Procedural knowledge drives reasoning: Documents influencing reasoning traces often contain procedural knowledge (e.g., formulas or code demonstrating solution methods). This suggests LLMs are generalizing strategies rather than simply retrieving answers.
Models rely less on individual documents for reasoning: The influence of individual documents on reasoning is weaker than on factual questions, indicating a reliance on a broader, more general set of documents.
Factual answers are often found in influential data, reasoning answers rarely are: Answers to factual questions frequently appear in highly influential pretraining documents. This is not the case for reasoning questions, nor for intermediate reasoning steps.

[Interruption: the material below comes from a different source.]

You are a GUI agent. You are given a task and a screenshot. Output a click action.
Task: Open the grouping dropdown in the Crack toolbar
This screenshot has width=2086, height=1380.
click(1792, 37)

Code plays a significant role in mathematical reasoning: Code data is overrepresented among influential documents for reasoning tasks. This highlights the importance of high-quality procedural data in model pretraining.

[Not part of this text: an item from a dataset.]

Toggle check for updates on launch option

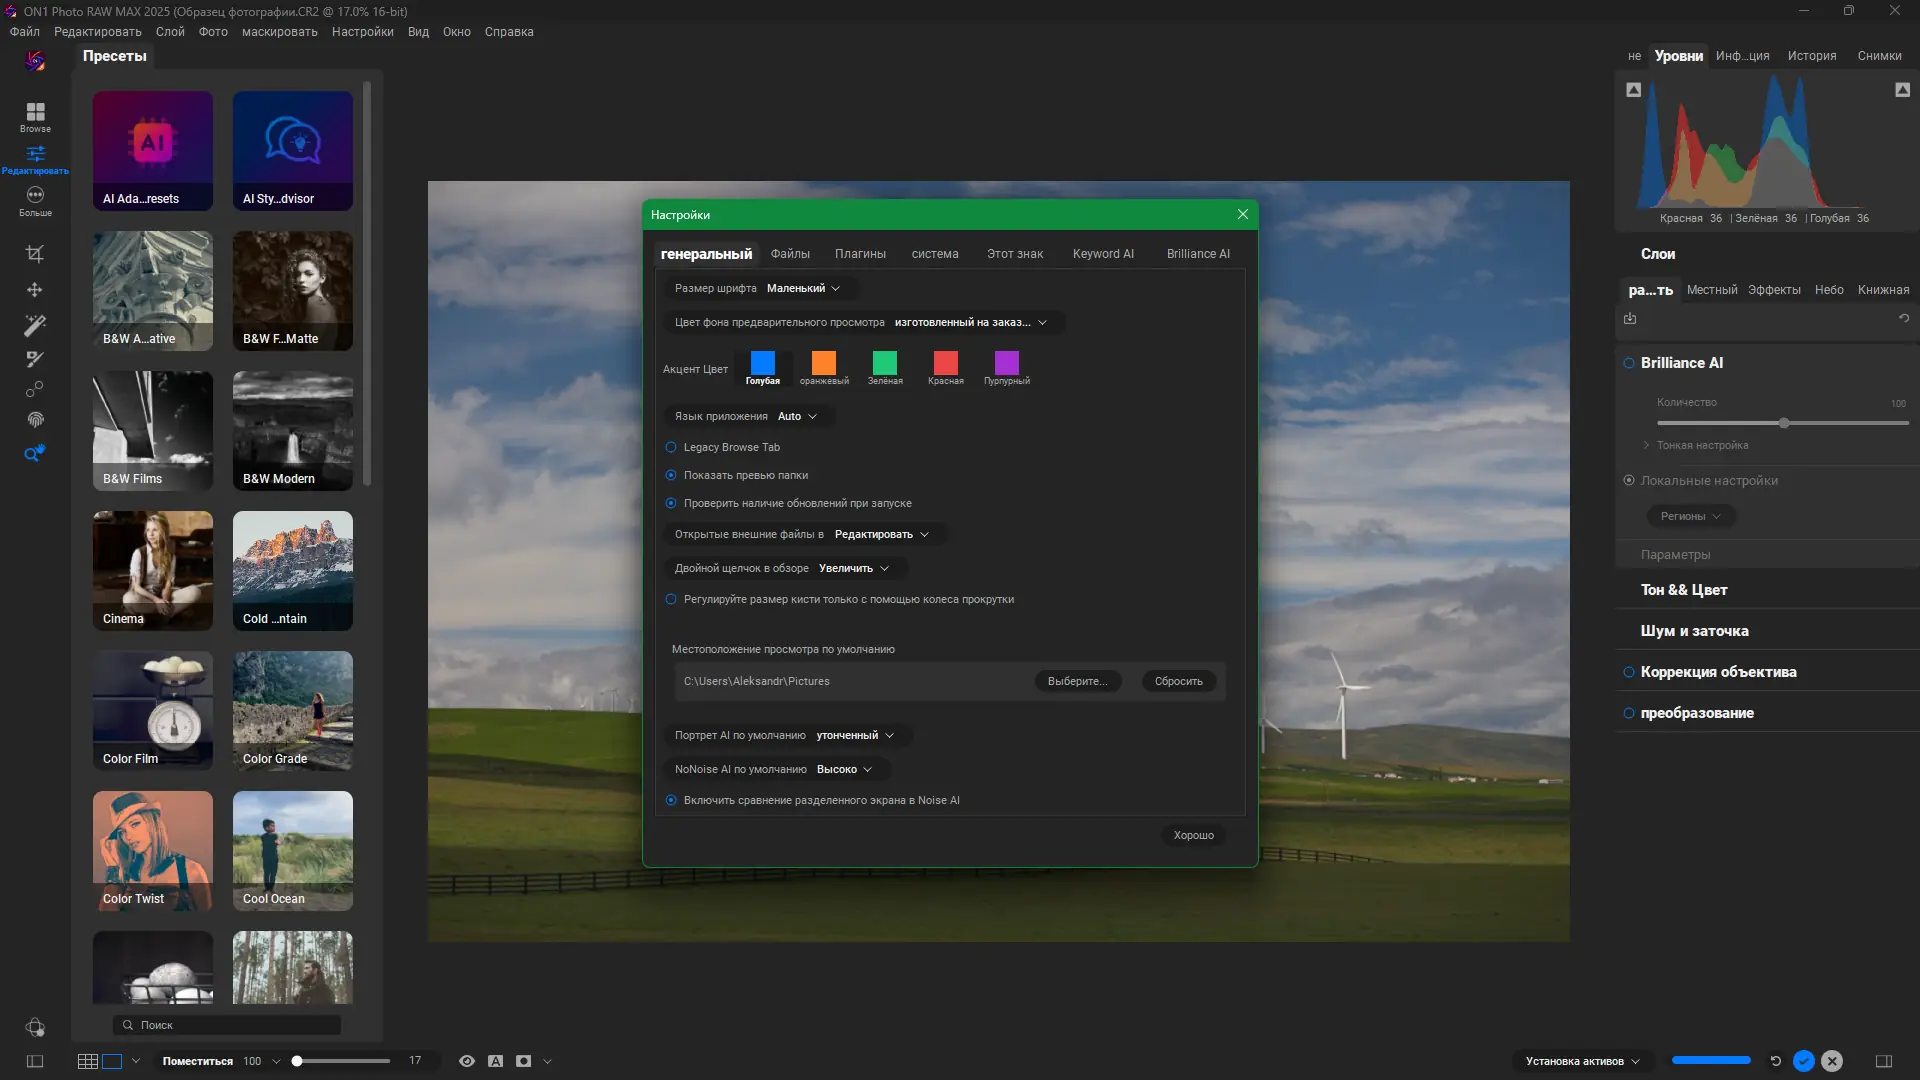tap(671, 503)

Larger models show stronger effects: The 35B parameter model exhibited more pronounced differences in influence between reasoning and factual questions compared to the 7B parameter model.

3. Notable quotes

No direct quotes were extracted as significantly important for future reference. The findings are primarily conveyed through the results and analysis.

4. Primary themes

LLM Generalization: The core theme is understanding how LLMs generalize to new reasoning tasks, moving beyond simple retrieval-based explanations.

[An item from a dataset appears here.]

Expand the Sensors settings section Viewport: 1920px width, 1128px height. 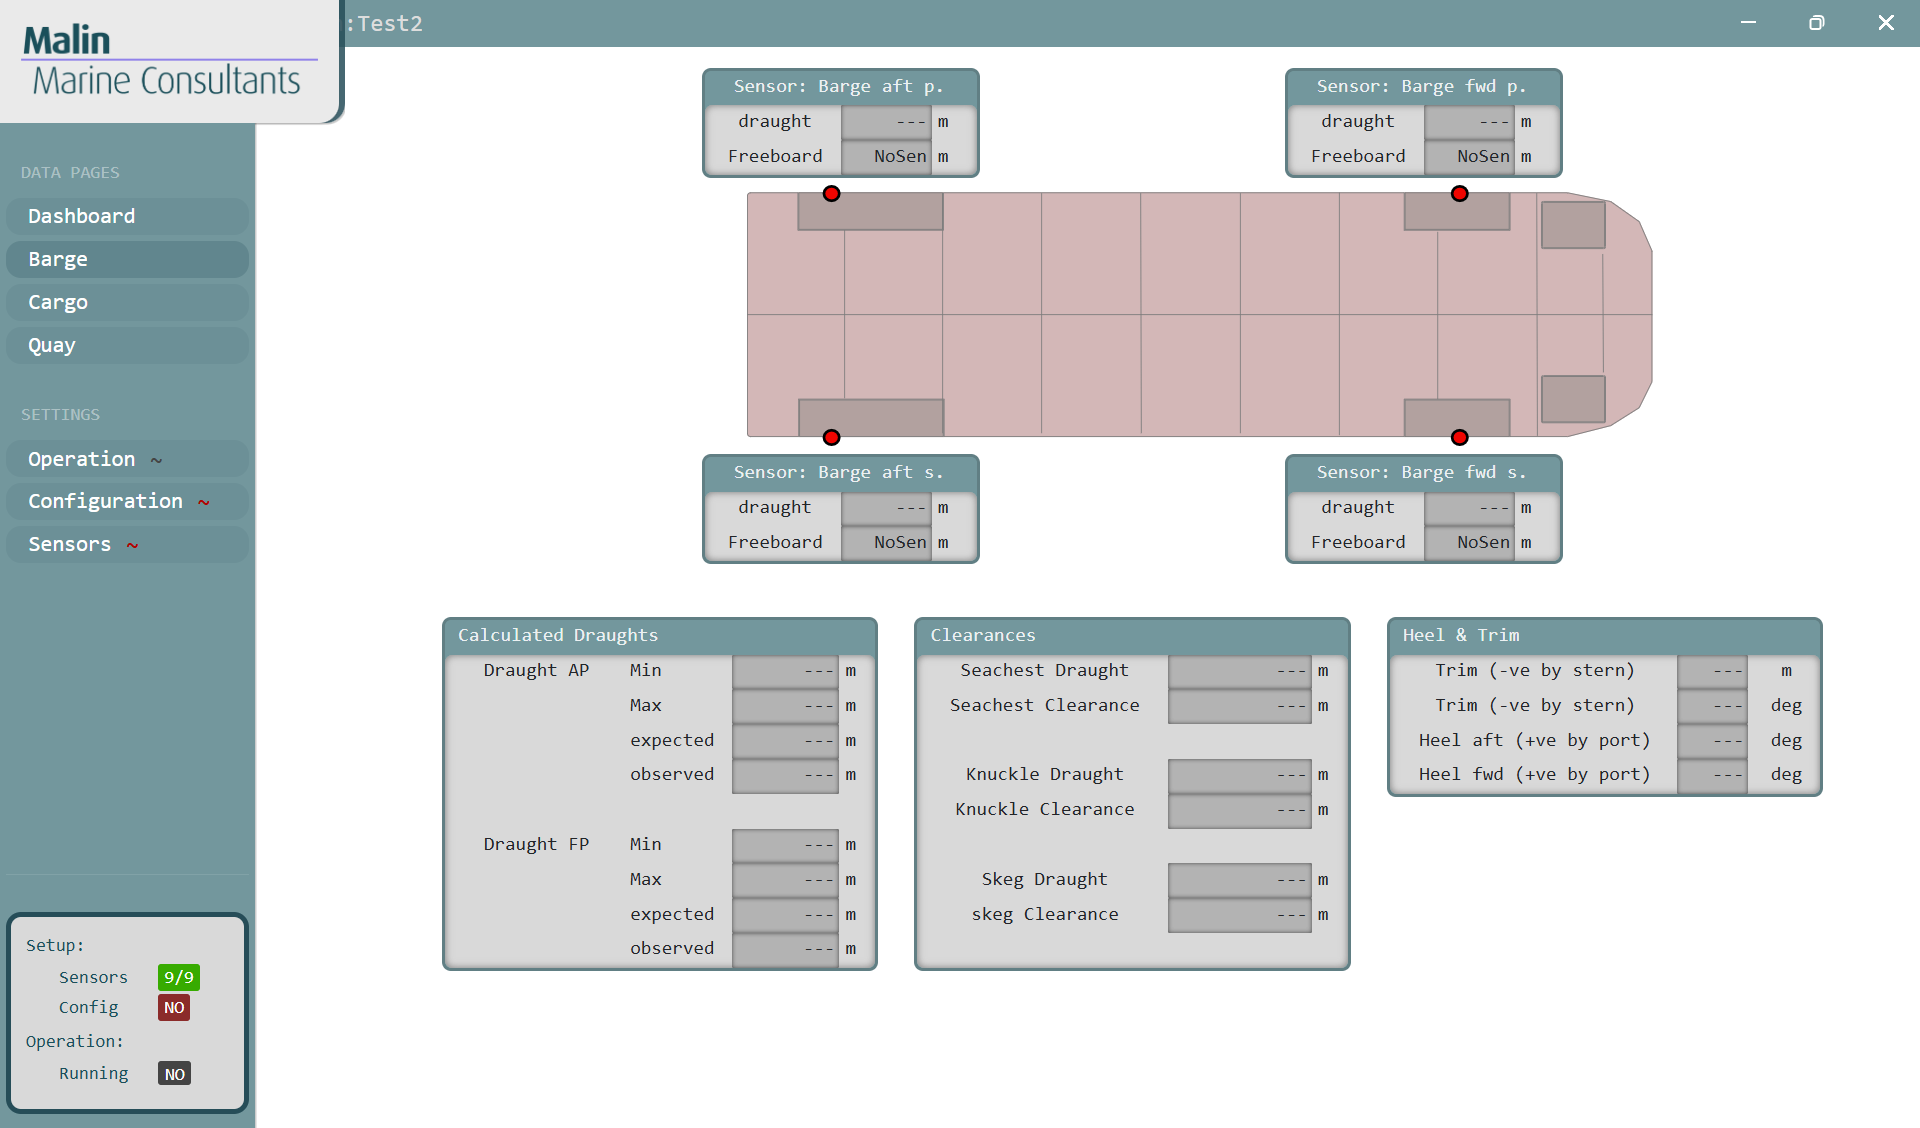[127, 544]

Interpretability: The study uses influence functions to gain insights into the internal mechanisms of LLMs, exploring what parts of the training data are most influential for specific types of questions.
Pretraining Data Impact: A crucial theme is the role of pretraining data quality and composition in driving the success of LLMs on reasoning tasks. The study suggests that focusing on high-quality procedural knowledge rather than comprehensive coverage of all possible cases might be a more effective approach for pretraining.